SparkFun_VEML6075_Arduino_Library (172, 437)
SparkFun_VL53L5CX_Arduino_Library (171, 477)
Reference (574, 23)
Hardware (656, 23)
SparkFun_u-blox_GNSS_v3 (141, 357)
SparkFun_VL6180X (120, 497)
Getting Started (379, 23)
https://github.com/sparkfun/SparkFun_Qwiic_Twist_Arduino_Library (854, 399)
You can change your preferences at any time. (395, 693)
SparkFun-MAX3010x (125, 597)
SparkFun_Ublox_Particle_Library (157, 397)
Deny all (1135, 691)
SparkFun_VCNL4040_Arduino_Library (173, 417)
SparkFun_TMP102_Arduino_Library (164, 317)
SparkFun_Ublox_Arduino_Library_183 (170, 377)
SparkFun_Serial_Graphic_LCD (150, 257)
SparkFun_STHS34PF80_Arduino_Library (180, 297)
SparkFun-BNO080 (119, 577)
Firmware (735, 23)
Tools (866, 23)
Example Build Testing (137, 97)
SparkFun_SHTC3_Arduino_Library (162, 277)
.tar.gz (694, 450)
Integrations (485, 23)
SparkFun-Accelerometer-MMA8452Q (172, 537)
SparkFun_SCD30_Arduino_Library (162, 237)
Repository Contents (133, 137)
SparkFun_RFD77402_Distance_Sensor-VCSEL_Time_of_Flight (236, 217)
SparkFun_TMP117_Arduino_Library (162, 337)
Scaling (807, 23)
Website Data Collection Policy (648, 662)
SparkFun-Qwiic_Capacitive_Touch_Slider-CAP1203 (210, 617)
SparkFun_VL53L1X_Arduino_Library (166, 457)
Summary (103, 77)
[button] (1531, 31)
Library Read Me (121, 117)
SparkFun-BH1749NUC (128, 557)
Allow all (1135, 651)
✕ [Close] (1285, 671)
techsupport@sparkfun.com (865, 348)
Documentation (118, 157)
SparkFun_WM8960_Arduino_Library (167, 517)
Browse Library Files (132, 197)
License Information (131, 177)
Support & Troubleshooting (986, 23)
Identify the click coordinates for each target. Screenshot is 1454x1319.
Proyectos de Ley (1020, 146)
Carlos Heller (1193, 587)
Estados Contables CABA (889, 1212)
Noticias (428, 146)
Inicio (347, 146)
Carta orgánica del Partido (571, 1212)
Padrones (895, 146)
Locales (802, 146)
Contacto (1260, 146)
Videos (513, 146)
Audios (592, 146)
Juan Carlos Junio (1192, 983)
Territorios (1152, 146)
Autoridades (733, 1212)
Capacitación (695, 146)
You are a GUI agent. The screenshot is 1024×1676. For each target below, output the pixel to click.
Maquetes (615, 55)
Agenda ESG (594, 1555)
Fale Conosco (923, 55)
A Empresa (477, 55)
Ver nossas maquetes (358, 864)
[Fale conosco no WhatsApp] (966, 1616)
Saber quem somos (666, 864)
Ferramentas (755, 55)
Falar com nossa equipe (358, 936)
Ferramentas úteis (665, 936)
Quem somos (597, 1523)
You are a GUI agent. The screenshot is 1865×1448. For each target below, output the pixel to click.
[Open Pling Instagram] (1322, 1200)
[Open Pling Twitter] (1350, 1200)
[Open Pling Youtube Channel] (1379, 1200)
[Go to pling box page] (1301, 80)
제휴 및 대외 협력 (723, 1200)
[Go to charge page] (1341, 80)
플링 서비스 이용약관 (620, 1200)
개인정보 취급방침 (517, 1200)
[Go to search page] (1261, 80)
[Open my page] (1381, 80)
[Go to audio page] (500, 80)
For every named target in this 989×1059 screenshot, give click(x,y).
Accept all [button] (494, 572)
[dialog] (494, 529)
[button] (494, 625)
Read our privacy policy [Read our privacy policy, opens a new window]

============================================================

Required task
Reproduce all the items above with every "Go to" switched to "Navigate to" and nothing else changed.

Written solution
SparkFun_VEML6075_Arduino_Library (172, 437)
SparkFun_VL53L5CX_Arduino_Library (171, 477)
Reference (574, 23)
Hardware (656, 23)
SparkFun_u-blox_GNSS_v3 (141, 357)
SparkFun_VL6180X (120, 497)
Getting Started (379, 23)
https://github.com/sparkfun/SparkFun_Qwiic_Twist_Arduino_Library (854, 399)
You can change your preferences at any time. (395, 693)
SparkFun-MAX3010x (125, 597)
SparkFun_Ublox_Particle_Library (157, 397)
Deny all (1135, 691)
SparkFun_VCNL4040_Arduino_Library (173, 417)
SparkFun_TMP102_Arduino_Library (164, 317)
SparkFun_Ublox_Arduino_Library_183 (170, 377)
SparkFun_Serial_Graphic_LCD (150, 257)
SparkFun_STHS34PF80_Arduino_Library (180, 297)
SparkFun-BNO080 (119, 577)
Firmware (735, 23)
Tools (866, 23)
Example Build Testing (137, 97)
SparkFun_SHTC3_Arduino_Library (162, 277)
.tar.gz (694, 450)
Integrations (485, 23)
SparkFun-Accelerometer-MMA8452Q (172, 537)
SparkFun_SCD30_Arduino_Library (162, 237)
Repository Contents (133, 137)
SparkFun_RFD77402_Distance_Sensor-VCSEL_Time_of_Flight (236, 217)
SparkFun_TMP117_Arduino_Library (162, 337)
Scaling (807, 23)
Website Data Collection Policy (648, 662)
SparkFun-Qwiic_Capacitive_Touch_Slider-CAP1203 (210, 617)
SparkFun_VL53L1X_Arduino_Library (166, 457)
Summary (103, 77)
[button] (1531, 31)
Library Read Me (121, 117)
SparkFun-BH1749NUC (128, 557)
Allow all (1135, 651)
✕ [Close] (1285, 671)
techsupport@sparkfun.com (865, 348)
Documentation (118, 157)
SparkFun_WM8960_Arduino_Library (167, 517)
Browse Library Files (132, 197)
License Information (131, 177)
Support & Troubleshooting (986, 23)
Identify the click coordinates for each target. Screenshot is 1454x1319.
Proyectos de Ley (1020, 146)
Carlos Heller (1193, 587)
Estados Contables CABA (889, 1212)
Noticias (428, 146)
Inicio (347, 146)
Carta orgánica del Partido (571, 1212)
Padrones (895, 146)
Locales (802, 146)
Contacto (1260, 146)
Videos (513, 146)
Audios (592, 146)
Juan Carlos Junio (1192, 983)
Territorios (1152, 146)
Autoridades (733, 1212)
Capacitación (695, 146)
You are a GUI agent. The screenshot is 1024×1676. For each target below, output the pixel to click.
Maquetes (615, 55)
Agenda ESG (594, 1555)
Fale Conosco (923, 55)
A Empresa (477, 55)
Ver nossas maquetes (358, 864)
[Fale conosco no WhatsApp] (966, 1616)
Saber quem somos (666, 864)
Ferramentas (755, 55)
Falar com nossa equipe (358, 936)
Ferramentas úteis (665, 936)
Quem somos (597, 1523)
You are a GUI agent. The screenshot is 1865×1448. For each target below, output the pixel to click.
[Open Pling Instagram] (1322, 1200)
[Open Pling Twitter] (1350, 1200)
[Open Pling Youtube Channel] (1379, 1200)
[Navigate to pling box page] (1301, 80)
제휴 및 대외 협력 (723, 1200)
[Navigate to charge page] (1341, 80)
플링 서비스 이용약관 (620, 1200)
개인정보 취급방침 (517, 1200)
[Navigate to search page] (1261, 80)
[Open my page] (1381, 80)
[Navigate to audio page] (500, 80)
For every named target in this 989×1059 screenshot, give click(x,y).
Accept all [button] (494, 572)
[dialog] (494, 529)
[button] (494, 625)
Read our privacy policy [Read our privacy policy, opens a new window]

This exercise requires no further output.